The first is “focus injury”, which is kind of “trench foot for the mind”. Social media presents us with endless pieces of short form content that we have to make decisions around. I notice a growing fatigue and difficulty staying on task with longer formats. It is as if my mind has been trained to deal with content in tiny chunks, and nothing more. Watching videos and reading books presents a challenge, as it means sustained focus. I am really good at the social media game, but it comes at a price!

Next is “injustice injury”. This is a war of persuasion, and the best content brings openness and vulnerability. The poets of WW1 typically wrote after they left the battlefield; in contrast we produce while our own families are being bombarded with deadly lies day by day. I pour my heart into my work, and being censored (without any outrage or support) pains me. Staying on the battlefield requires overcoming the natural desire to withdraw and protect one’s heart from further hurt.

The content we have to confront is sickening: child rape, psychotronic weapons, nanotech nightmares, cannibalism, treason, slavery, mass poisoning, butchery of the innocent, betrayal by those most trusted, mind control techniques in the home, and so on. There is a kind of “aversion injury” that arises over time: I want to spend less and less time online, and am more and more drawn to nature and the offline world. The effort to stay engaged rises. This is why I found the article hard to write yesterday; creative juices were blocked by my own ongoing trauma.

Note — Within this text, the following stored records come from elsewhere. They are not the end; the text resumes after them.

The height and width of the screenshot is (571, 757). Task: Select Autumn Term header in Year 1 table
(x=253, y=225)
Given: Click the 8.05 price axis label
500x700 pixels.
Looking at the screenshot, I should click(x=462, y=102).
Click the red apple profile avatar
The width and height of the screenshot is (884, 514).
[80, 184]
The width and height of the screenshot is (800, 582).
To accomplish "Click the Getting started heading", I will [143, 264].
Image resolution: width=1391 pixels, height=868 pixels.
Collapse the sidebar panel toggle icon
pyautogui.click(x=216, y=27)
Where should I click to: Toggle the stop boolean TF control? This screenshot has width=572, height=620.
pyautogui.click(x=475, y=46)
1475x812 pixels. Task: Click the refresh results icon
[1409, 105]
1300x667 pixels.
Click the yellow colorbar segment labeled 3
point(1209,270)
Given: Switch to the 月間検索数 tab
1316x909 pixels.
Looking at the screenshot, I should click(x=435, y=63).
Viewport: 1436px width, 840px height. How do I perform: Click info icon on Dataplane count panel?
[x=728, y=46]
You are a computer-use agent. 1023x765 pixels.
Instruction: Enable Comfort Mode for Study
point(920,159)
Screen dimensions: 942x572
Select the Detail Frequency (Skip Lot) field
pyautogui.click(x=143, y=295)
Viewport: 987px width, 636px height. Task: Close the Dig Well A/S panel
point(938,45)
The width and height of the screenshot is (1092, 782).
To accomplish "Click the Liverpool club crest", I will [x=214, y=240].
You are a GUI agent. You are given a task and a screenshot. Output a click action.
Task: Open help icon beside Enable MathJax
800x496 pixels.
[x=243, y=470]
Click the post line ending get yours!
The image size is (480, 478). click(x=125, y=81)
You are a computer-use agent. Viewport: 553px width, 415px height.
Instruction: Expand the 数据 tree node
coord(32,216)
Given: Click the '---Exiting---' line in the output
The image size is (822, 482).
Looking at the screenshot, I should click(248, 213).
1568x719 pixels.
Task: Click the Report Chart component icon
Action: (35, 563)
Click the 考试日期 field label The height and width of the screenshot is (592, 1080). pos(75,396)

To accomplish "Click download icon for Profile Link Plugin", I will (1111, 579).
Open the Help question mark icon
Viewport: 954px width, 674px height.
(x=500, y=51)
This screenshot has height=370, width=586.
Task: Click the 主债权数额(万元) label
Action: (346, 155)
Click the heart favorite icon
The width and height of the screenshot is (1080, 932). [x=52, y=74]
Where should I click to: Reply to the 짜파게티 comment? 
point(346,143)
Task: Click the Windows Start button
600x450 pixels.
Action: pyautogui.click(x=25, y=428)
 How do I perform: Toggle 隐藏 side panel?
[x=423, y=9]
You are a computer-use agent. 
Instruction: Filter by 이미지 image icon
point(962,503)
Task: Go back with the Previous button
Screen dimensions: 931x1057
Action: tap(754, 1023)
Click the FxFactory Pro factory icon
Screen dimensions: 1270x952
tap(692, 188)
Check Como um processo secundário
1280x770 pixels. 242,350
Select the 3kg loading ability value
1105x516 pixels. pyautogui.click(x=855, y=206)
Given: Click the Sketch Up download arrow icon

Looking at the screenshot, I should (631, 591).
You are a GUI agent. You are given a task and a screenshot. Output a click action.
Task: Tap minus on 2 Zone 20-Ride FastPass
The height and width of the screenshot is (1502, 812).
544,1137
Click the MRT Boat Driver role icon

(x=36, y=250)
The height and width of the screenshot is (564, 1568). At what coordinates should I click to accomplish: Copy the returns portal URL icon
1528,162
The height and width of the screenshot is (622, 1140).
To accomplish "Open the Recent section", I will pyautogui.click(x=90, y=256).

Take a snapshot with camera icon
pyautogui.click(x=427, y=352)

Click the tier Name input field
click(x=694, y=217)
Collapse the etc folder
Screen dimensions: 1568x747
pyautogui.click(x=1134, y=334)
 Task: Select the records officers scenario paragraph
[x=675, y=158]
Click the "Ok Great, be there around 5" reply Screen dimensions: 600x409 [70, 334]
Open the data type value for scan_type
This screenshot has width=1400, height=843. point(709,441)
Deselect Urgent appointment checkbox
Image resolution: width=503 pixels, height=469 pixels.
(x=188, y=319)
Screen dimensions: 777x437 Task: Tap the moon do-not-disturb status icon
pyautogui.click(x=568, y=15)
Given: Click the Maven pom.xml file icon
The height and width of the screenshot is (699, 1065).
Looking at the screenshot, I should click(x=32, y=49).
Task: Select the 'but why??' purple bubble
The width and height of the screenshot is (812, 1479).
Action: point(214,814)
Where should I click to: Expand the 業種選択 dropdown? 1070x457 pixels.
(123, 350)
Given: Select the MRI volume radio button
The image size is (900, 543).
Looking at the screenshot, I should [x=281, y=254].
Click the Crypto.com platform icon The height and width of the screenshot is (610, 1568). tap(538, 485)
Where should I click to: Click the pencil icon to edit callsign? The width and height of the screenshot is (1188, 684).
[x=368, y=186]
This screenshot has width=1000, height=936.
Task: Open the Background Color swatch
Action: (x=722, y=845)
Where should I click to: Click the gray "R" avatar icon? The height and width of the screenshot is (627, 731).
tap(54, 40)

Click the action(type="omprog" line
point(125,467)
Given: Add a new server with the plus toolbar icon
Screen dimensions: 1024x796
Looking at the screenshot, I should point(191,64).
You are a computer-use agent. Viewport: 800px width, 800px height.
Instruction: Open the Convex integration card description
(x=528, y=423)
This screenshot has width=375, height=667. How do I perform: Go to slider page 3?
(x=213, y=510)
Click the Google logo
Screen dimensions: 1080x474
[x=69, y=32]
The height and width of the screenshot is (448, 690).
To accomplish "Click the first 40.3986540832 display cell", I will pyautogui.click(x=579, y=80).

The pervasive nature of this war means there is no separation of the battlefield from ordinary life. Further more the same (overused and exhausted) skills are being demanded from other contexts. For instance, I struggle to sort and upload my photos to run my art print business and make an honest living on my own. This is both because the same overtaxed autist organising skills are being used, and the (at scale) product marketing channels have been stolen from me. This is a kind of “envelopment injury” of unrestricted information warfare.

Many of us are enduring “alienation injury”, as we find many old friends are not “true frens”. Those who wish to live by lies define for themselves the nature of truth and righteousness — putting themselves in the place reserved for the almighty. We can struggle to find spiritual understanding and intimate snuggles in our vicinity. Lovers, children, and colleagues become estranged as they act out unwise and wicked spiritual values. Our social world becomes yet more virtual, yet the untouched and untouchable is not always healthy for us.

The final kind of injury I would like to suggest is “isolation injury”. Digital soldiers in a volunteer militia can feel like their work is second class or unworthy because it lacks the “pew pew” of guns. Nonetheless, psychological warfare is barbaric, and every bit as taxing as a special forces training course. Pressing on despite physical exhaustion — something I have experienced in rowing and mountaineering — in many ways is far easier than enduring through years of social mocking and agonising ostracism.

Which brings me full circle: I would like to close with some thoughts on Twitter and the future of social media. Exposing and fixing the wrongdoings of the incumbent tyrant landlord is not enough. We have to recognise that cancel culture leads to death: and that the “information injuries” cannot be unlinked from physical harm. The task ahead is to redesign social media so that the violence is engineered out, and peace is designed in. That means returning power over network participation and content presentation to the users.